The bundlin pilin protein of enteropathogenic Escherichia coli is an N ‐acetyllactosamine‐specific lectin

Summary Synthetic N ‐acetyllactosamine (LacNAc) glycoside sequences coupled to BSA competitively inhibit enteropathogenic Escherichia coli (EPEC) localized adherence (LA) to human intestinal biopsy specimens and tissue culture cell monolayers. The LacNAc‐specific adhesin appears to be associated with the bundle‐forming pili (BFP) expressed by EPEC during the early stages of colonization. Herein, we report that recombinant bundlin inhibits EPEC LA to HEp‐2 cells and binds to HEp‐2 cells. Recombinant bundlin also binds, with millimolar association constants ( K assoc ), to synthetic LacNAc‐Benzene and LacNAc‐O(CH 2 ) 8 CONH 2 glycosides as assessed in the gas phase by nanoelectrospray ionization mass spectrometry.

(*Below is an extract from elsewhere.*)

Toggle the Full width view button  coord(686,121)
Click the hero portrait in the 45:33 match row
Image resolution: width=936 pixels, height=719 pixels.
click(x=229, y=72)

Furthermore, LacNAc‐BSA inhibits LA only of EPEC strains that express α bundlin alleles, suggesting putative locations for the LacNAc‐binding pocket in the α bundlin monomer. Collectively, these results suggest that α bundlin possesses lectin‐like properties that are responsible for LacNAc‐specific initial adherence of α bundlin‐expressing EPEC strains to host intestinal epithelial cells.